This study highlights the gaps in oral health-related interdisciplinary and pointed out the influencing factors among four groups of health professionals in Saudi Arabia. Our results showed that from the predisposing factors, the type of specialty (Pediatricians or Physicians) and years of experience (more than 3 years) were associated with higher odds of referral practices. From the facilitating factors, source of oral health knowledge (MOH and formal education) was significantly associated with greater odds of all interdisciplinary practices. While participants with good oral health knowledge were more likely to respond to patients’ oral health questions as well as have more referral practices. However, attending OHE training and participants’ attitudes were less likely to influence oral health-related interdisciplinary practices.
Participants in the current study demonstrated fair oral health knowledge, which was significantly different among the health professionals with physicians attaining the highest knowledge scores while the nurses had the lowest knowledge scores. Poor oral health knowledge among nurses and better knowledge among physicians have also been reported in other studies [11,12,13,14, 23, 25, 26, 28]. The low level of oral health knowledge observed among health professional has been found to be related to limited integration of oral health content in under-graduate training programs [28, 29], as well as the lack of protocols and regulations to meet current standards of integrated care [28, 30]. Policy makers in higher education may consider oral health integration into medical and nursing curricula, and that some sessions be delivered along with dental students.

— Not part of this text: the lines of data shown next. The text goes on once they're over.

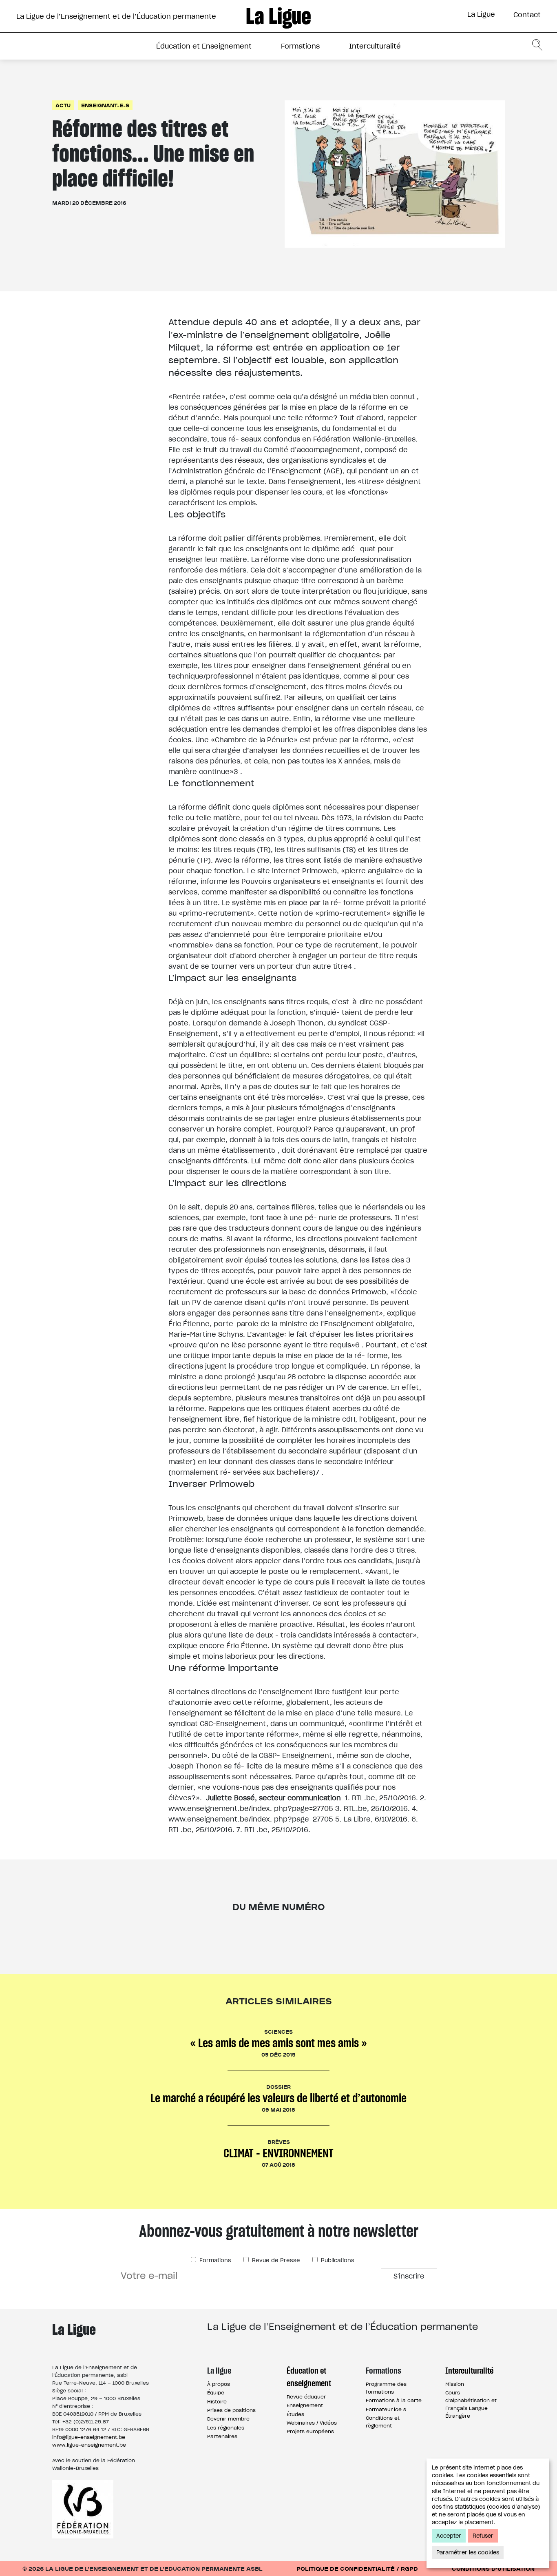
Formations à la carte (394, 2400)
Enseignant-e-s (105, 105)
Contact (527, 15)
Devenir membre (228, 2419)
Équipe (215, 2393)
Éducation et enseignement (309, 2377)
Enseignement (305, 2405)
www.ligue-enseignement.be (89, 2445)
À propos (218, 2384)
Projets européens (310, 2431)
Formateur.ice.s (386, 2409)
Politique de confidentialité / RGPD (357, 2568)
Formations (300, 46)
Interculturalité (375, 46)
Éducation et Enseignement (204, 46)
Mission (454, 2384)
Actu (63, 105)
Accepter (448, 2535)
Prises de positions (231, 2410)
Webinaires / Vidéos (312, 2423)
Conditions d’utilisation (493, 2568)
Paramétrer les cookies (467, 2552)
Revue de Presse (275, 2260)
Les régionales (225, 2428)
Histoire (217, 2401)
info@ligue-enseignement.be (88, 2437)
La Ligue (481, 14)
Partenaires (222, 2436)
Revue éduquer (306, 2397)
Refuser (483, 2535)
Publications (336, 2260)
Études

Almost all participants in the current study were unaware about the clinical presentations of dental caries and periodontitis which is a remarkable finding. However, low competency level for identifying dental caries and oral pathology has also been reported earlier [23, 31]. In our study we had strict scoring criteria for the knowledge section. For example, the question about the clinical presentations of dental caries included white spot lesions, staining as well as cavitation. Only those who were able to choose the whole set of correct answers were considered knowledgeable about the clinical manifestations. The connection between oral and general health is well and undeniably established [4]; physicians, dentists and nurses can be encountered by medical conditions that aggravate oral problems and vice versa [31]. For instance, diabetes and periodontal disease are mutually dependent since both negatively affect each other and share a common pathophysiological pathway [32]. In a country (KSA) where the prevalence of uncontrolled type II diabetes is among the highest in the world (77.7%) [33], oral health knowledge and dentalcare is, therefore, essential. In the same way early childhood caries (ECC) is a prevalent oral health problem with lifelong consequences that affect the child’s health and wellbeing [34], with financial burden on parents as it often/frequently necessitates the aid of general anesthesia [35]. Suboptimal knowledge about early signs of dental caries amongst health care providers may cause delayed referrals and place children at high risk of worsening health and chronic illness [36, 37]. Therefore, it is essential to educate healthcare providers about the early signs and clinical presentations of oral diseases.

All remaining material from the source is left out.